Granted, in the U.S. a sizable amount of this positive regard for parenthood is lip service, and we aren’t giving parents adequate support in terms of workplace flexibility, family leave, etc. As you say, it’s unfair to blame feminists for that, considering that they’ve been on the front lines fighting for these very things for a long time.
I felt that #yesallwomen dwelled quite heavily on an extreme manifestation of sexism that a lot of us (in the first world, at least) are fortunate not to experience, and that looking at all women as victims or potential victims of sexual assault is not particularly helpful. I think it makes us more fearful and less powerful in the face of the many subtle and insidious ways in which we all experience sexism. I don’t think acknowledging that sexism exists and that we’re all negatively affected by it amounts to asserting victimhood. I do think that I tend to be pragmatic in my approach to dealing with it, though, and that probably makes me look like a bad feminist sometimes. Even so, I’ve always embraced the label, and if the current political climate is any indication, we absolutely need feminism now.
It’s true that the media representations of feminism never show those who are working in shelters for abused women and children, or arguing for subsidized day care and so forth. Media reports tend to focus on feminist critiques of golf courses that exclude female members or something like that (which is indeed a form of discrimination but this selectivity makes the feminist movement seem elitist). Many feminists have taken a strong stand in defense of motherhood, fighting for maternity leave, childcare, education etc. Many women who have decided not to have children have been strong advocates for the rights of mothers and children for hundreds of years…
As for #yesallwomen: I don’t think that sexual assault is very unusual. I do not know many (any?) women who have never been sexually groped, attacked, or raped. Maybe I am mistaken about that though. ???

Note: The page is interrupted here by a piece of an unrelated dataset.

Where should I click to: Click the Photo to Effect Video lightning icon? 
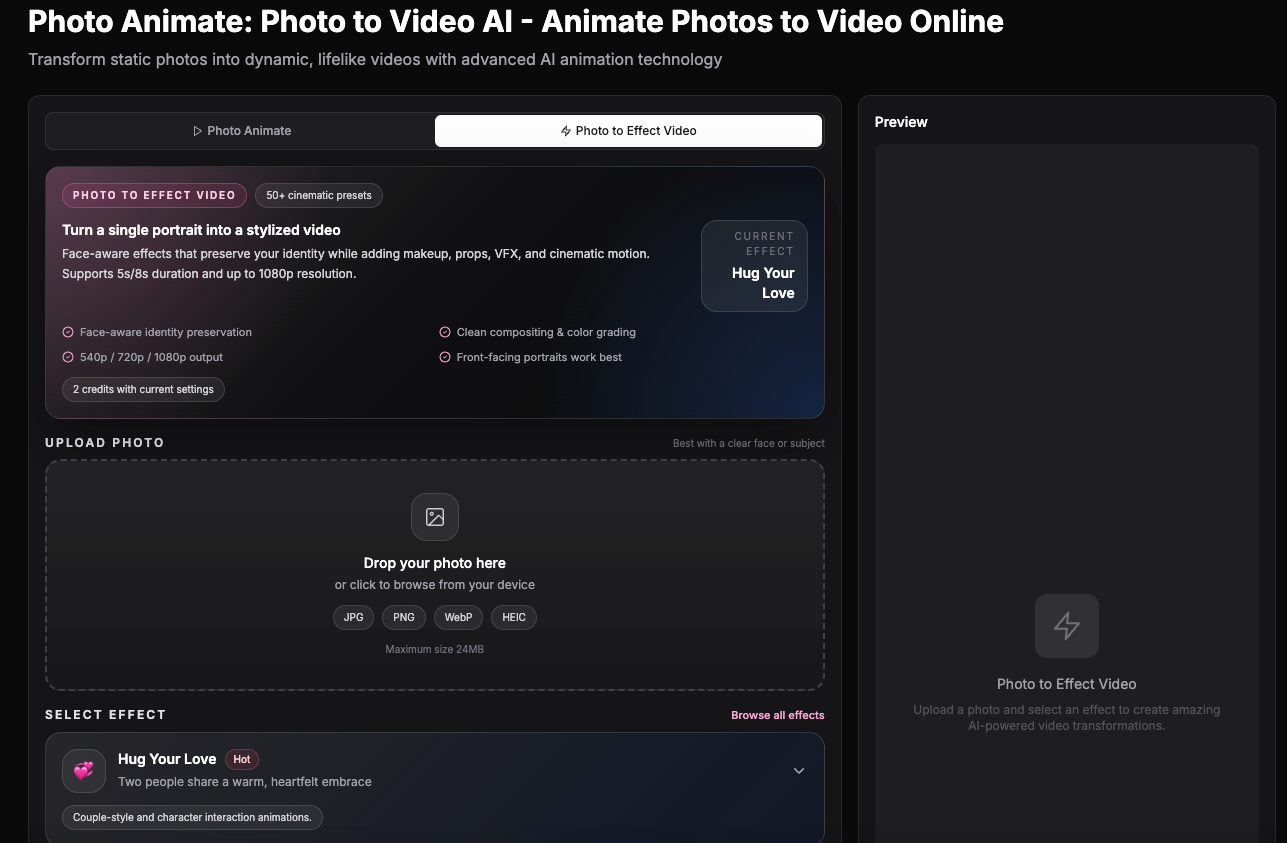point(565,130)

Oh, so it’s not hating men that’s preventing my dyke self from ruling the world!!! Crap, I’ll have to get on that. However, while there are certain men I loathe (I’m looking at you Stephen Harper), I can’t say that this is my response to them as a group (most of the time).
(WordPress has been eating my comments, so if this ends up being a repeat, feel free to delete one….)
I’ve never been attacked/raped. I’ve experienced a few minor groping incidents that I found annoying rather than upsetting. I don’t know how many other women I know have experienced assault, because it’s not something we normally talk about. The stats suggest that a sizable minority of women do have such experiences, but not the majority, and certainly not all. I don’t mean to minimize women’s experiences here – any number of assaults is too many.
However, this issue has been given a great deal of attention by feminists lately, with the gain turned up quite high on the “women as victims” angle. Reading through #yesallwomen certainly gives the impression that the vast majority of women experience assault and harassment on a regular basis. It left me half wondering what’s wrong with me as a woman that I can walk around my city by myself on a daily basis without getting hassled. If this is the only facet of feminism that some women are consciously aware of, I can understand why they might feel inclined to reject it.